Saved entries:

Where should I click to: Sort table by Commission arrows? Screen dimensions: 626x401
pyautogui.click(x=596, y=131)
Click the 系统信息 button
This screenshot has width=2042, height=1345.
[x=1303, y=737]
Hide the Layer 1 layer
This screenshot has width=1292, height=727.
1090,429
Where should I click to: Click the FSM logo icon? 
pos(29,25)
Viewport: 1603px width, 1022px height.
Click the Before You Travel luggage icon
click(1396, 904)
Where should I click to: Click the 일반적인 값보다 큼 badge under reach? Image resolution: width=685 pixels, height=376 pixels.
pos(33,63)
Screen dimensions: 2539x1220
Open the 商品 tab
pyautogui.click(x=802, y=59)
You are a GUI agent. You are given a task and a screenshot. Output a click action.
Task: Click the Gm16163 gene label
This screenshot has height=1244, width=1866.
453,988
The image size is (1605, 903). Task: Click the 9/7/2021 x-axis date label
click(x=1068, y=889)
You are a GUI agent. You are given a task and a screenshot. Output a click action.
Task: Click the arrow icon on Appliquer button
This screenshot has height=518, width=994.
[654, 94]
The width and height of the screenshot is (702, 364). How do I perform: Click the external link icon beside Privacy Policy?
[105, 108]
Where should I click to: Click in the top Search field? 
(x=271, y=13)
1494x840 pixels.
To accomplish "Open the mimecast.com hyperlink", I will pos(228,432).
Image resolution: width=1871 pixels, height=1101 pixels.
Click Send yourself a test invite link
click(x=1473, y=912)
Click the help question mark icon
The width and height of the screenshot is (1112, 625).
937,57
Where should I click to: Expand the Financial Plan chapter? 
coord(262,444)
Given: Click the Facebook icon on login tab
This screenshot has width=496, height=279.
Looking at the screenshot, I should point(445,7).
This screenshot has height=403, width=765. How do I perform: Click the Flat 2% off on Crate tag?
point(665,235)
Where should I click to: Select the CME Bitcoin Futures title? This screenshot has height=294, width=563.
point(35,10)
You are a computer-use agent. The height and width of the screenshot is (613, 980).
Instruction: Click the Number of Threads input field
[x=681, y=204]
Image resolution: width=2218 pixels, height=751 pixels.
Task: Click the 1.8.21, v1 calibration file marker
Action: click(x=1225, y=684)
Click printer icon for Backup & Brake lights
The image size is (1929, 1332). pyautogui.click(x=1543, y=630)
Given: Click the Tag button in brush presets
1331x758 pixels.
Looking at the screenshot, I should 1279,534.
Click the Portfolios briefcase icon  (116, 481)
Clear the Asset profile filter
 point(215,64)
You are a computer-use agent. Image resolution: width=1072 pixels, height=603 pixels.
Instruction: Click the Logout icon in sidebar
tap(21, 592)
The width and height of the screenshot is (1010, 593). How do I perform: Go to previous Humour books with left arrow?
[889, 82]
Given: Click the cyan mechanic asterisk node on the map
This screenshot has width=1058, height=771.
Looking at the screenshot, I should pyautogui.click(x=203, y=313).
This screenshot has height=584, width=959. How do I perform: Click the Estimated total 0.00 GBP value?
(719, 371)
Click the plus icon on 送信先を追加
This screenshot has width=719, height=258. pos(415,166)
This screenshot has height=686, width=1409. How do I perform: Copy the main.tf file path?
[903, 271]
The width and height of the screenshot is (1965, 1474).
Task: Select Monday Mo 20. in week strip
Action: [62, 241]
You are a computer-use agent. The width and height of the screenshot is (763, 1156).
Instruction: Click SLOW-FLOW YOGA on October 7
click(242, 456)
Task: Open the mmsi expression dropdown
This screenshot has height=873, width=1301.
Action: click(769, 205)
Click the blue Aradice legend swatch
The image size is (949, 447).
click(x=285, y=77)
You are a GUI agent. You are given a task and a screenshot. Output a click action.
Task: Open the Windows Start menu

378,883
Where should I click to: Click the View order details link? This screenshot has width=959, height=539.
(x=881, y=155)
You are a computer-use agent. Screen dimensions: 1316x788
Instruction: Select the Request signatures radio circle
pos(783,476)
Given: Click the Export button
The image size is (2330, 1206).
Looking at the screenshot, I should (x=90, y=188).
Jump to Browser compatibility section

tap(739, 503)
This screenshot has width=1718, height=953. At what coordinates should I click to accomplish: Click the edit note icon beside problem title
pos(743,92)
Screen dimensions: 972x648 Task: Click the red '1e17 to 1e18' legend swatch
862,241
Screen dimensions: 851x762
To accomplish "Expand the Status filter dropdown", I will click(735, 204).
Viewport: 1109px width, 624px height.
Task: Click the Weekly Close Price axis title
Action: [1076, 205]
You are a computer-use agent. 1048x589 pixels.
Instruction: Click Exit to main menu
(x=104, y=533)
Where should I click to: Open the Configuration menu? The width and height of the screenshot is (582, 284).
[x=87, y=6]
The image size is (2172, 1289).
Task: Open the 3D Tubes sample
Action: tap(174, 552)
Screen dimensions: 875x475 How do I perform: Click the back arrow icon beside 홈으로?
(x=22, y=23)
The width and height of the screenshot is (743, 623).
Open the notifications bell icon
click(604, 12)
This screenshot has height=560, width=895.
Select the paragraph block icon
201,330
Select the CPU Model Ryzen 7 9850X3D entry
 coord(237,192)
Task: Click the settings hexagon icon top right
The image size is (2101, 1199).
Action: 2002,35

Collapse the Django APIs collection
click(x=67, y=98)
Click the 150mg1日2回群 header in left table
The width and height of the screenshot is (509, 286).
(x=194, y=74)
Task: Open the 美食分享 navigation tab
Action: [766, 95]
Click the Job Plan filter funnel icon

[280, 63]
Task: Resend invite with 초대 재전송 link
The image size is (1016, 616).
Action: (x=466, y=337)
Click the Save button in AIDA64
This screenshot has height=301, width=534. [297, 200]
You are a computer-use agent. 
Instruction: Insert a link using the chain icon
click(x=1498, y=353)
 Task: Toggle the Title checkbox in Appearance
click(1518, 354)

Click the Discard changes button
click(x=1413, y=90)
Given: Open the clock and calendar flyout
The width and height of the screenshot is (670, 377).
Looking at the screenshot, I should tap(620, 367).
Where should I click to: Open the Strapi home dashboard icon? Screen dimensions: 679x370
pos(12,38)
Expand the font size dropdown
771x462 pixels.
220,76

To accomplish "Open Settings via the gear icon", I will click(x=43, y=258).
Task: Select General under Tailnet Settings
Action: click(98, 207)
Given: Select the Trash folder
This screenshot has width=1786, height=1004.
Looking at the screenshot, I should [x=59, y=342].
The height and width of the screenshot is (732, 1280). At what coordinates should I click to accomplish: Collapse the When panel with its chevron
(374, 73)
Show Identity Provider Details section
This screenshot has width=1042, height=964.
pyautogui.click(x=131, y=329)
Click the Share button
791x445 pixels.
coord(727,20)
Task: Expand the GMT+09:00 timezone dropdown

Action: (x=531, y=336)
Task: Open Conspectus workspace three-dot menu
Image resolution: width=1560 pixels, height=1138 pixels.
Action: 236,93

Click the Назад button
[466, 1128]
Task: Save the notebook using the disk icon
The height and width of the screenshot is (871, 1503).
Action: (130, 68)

Exercise brief →
Each entry above should be output again, precisely as given.

Result below →
Where should I click to: Sort table by Commission arrows? Screen dimensions: 626x401
pyautogui.click(x=596, y=131)
Click the 系统信息 button
This screenshot has width=2042, height=1345.
[x=1303, y=737]
Hide the Layer 1 layer
This screenshot has width=1292, height=727.
1090,429
Where should I click to: Click the FSM logo icon? 
pos(29,25)
Viewport: 1603px width, 1022px height.
Click the Before You Travel luggage icon
click(1396, 904)
Where should I click to: Click the 일반적인 값보다 큼 badge under reach? Image resolution: width=685 pixels, height=376 pixels.
pos(33,63)
Screen dimensions: 2539x1220
Open the 商品 tab
pyautogui.click(x=802, y=59)
You are a GUI agent. You are given a task and a screenshot. Output a click action.
Task: Click the Gm16163 gene label
This screenshot has height=1244, width=1866.
453,988
The image size is (1605, 903). Task: Click the 9/7/2021 x-axis date label
click(x=1068, y=889)
You are a GUI agent. You are given a task and a screenshot. Output a click action.
Task: Click the arrow icon on Appliquer button
This screenshot has height=518, width=994.
[654, 94]
The width and height of the screenshot is (702, 364). How do I perform: Click the external link icon beside Privacy Policy?
[105, 108]
Where should I click to: Click in the top Search field? 
(x=271, y=13)
1494x840 pixels.
To accomplish "Open the mimecast.com hyperlink", I will pos(228,432).
Image resolution: width=1871 pixels, height=1101 pixels.
Click Send yourself a test invite link
click(x=1473, y=912)
Click the help question mark icon
The width and height of the screenshot is (1112, 625).
937,57
Where should I click to: Expand the Financial Plan chapter? 
coord(262,444)
Given: Click the Facebook icon on login tab
This screenshot has width=496, height=279.
Looking at the screenshot, I should point(445,7).
This screenshot has height=403, width=765. How do I perform: Click the Flat 2% off on Crate tag?
point(665,235)
Where should I click to: Select the CME Bitcoin Futures title? This screenshot has height=294, width=563.
point(35,10)
You are a computer-use agent. The height and width of the screenshot is (613, 980).
Instruction: Click the Number of Threads input field
[x=681, y=204]
Image resolution: width=2218 pixels, height=751 pixels.
Task: Click the 1.8.21, v1 calibration file marker
Action: click(x=1225, y=684)
Click printer icon for Backup & Brake lights
The image size is (1929, 1332). pyautogui.click(x=1543, y=630)
Given: Click the Tag button in brush presets
1331x758 pixels.
Looking at the screenshot, I should 1279,534.
Click the Portfolios briefcase icon  (116, 481)
Clear the Asset profile filter
 point(215,64)
You are a computer-use agent. Image resolution: width=1072 pixels, height=603 pixels.
Instruction: Click the Logout icon in sidebar
tap(21, 592)
The width and height of the screenshot is (1010, 593). How do I perform: Go to previous Humour books with left arrow?
[889, 82]
Given: Click the cyan mechanic asterisk node on the map
This screenshot has width=1058, height=771.
Looking at the screenshot, I should pyautogui.click(x=203, y=313).
This screenshot has height=584, width=959. How do I perform: Click the Estimated total 0.00 GBP value?
(719, 371)
Click the plus icon on 送信先を追加
This screenshot has width=719, height=258. pos(415,166)
This screenshot has height=686, width=1409. How do I perform: Copy the main.tf file path?
[903, 271]
The width and height of the screenshot is (1965, 1474).
Task: Select Monday Mo 20. in week strip
Action: [62, 241]
You are a computer-use agent. The width and height of the screenshot is (763, 1156).
Instruction: Click SLOW-FLOW YOGA on October 7
click(242, 456)
Task: Open the mmsi expression dropdown
This screenshot has height=873, width=1301.
Action: click(769, 205)
Click the blue Aradice legend swatch
The image size is (949, 447).
click(x=285, y=77)
You are a GUI agent. You are given a task and a screenshot. Output a click action.
Task: Open the Windows Start menu

378,883
Where should I click to: Click the View order details link? This screenshot has width=959, height=539.
(x=881, y=155)
You are a computer-use agent. Screen dimensions: 1316x788
Instruction: Select the Request signatures radio circle
pos(783,476)
Given: Click the Export button
The image size is (2330, 1206).
Looking at the screenshot, I should (x=90, y=188).
Jump to Browser compatibility section

tap(739, 503)
This screenshot has width=1718, height=953. At what coordinates should I click to accomplish: Click the edit note icon beside problem title
pos(743,92)
Screen dimensions: 972x648 Task: Click the red '1e17 to 1e18' legend swatch
862,241
Screen dimensions: 851x762
To accomplish "Expand the Status filter dropdown", I will click(735, 204).
Viewport: 1109px width, 624px height.
Task: Click the Weekly Close Price axis title
Action: [1076, 205]
You are a computer-use agent. 1048x589 pixels.
Instruction: Click Exit to main menu
(x=104, y=533)
Where should I click to: Open the Configuration menu? The width and height of the screenshot is (582, 284).
[x=87, y=6]
The image size is (2172, 1289).
Task: Open the 3D Tubes sample
Action: tap(174, 552)
Screen dimensions: 875x475 How do I perform: Click the back arrow icon beside 홈으로?
(x=22, y=23)
The width and height of the screenshot is (743, 623).
Open the notifications bell icon
click(604, 12)
This screenshot has height=560, width=895.
Select the paragraph block icon
201,330
Select the CPU Model Ryzen 7 9850X3D entry
 coord(237,192)
Task: Click the settings hexagon icon top right
The image size is (2101, 1199).
Action: 2002,35

Collapse the Django APIs collection
click(x=67, y=98)
Click the 150mg1日2回群 header in left table
The width and height of the screenshot is (509, 286).
(x=194, y=74)
Task: Open the 美食分享 navigation tab
Action: [766, 95]
Click the Job Plan filter funnel icon

[280, 63]
Task: Resend invite with 초대 재전송 link
The image size is (1016, 616).
Action: (x=466, y=337)
Click the Save button in AIDA64
This screenshot has height=301, width=534. [297, 200]
You are a computer-use agent. 
Instruction: Insert a link using the chain icon
click(x=1498, y=353)
 Task: Toggle the Title checkbox in Appearance
click(1518, 354)

Click the Discard changes button
click(x=1413, y=90)
Given: Open the clock and calendar flyout
The width and height of the screenshot is (670, 377).
Looking at the screenshot, I should tap(620, 367).
Where should I click to: Open the Strapi home dashboard icon? Screen dimensions: 679x370
pos(12,38)
Expand the font size dropdown
771x462 pixels.
220,76

To accomplish "Open Settings via the gear icon", I will click(x=43, y=258).
Task: Select General under Tailnet Settings
Action: click(98, 207)
Given: Select the Trash folder
This screenshot has width=1786, height=1004.
Looking at the screenshot, I should [x=59, y=342].
The height and width of the screenshot is (732, 1280). At what coordinates should I click to accomplish: Collapse the When panel with its chevron
(374, 73)
Show Identity Provider Details section
This screenshot has width=1042, height=964.
pyautogui.click(x=131, y=329)
Click the Share button
791x445 pixels.
coord(727,20)
Task: Expand the GMT+09:00 timezone dropdown

Action: (x=531, y=336)
Task: Open Conspectus workspace three-dot menu
Image resolution: width=1560 pixels, height=1138 pixels.
Action: 236,93

Click the Назад button
[466, 1128]
Task: Save the notebook using the disk icon
The height and width of the screenshot is (871, 1503).
Action: (130, 68)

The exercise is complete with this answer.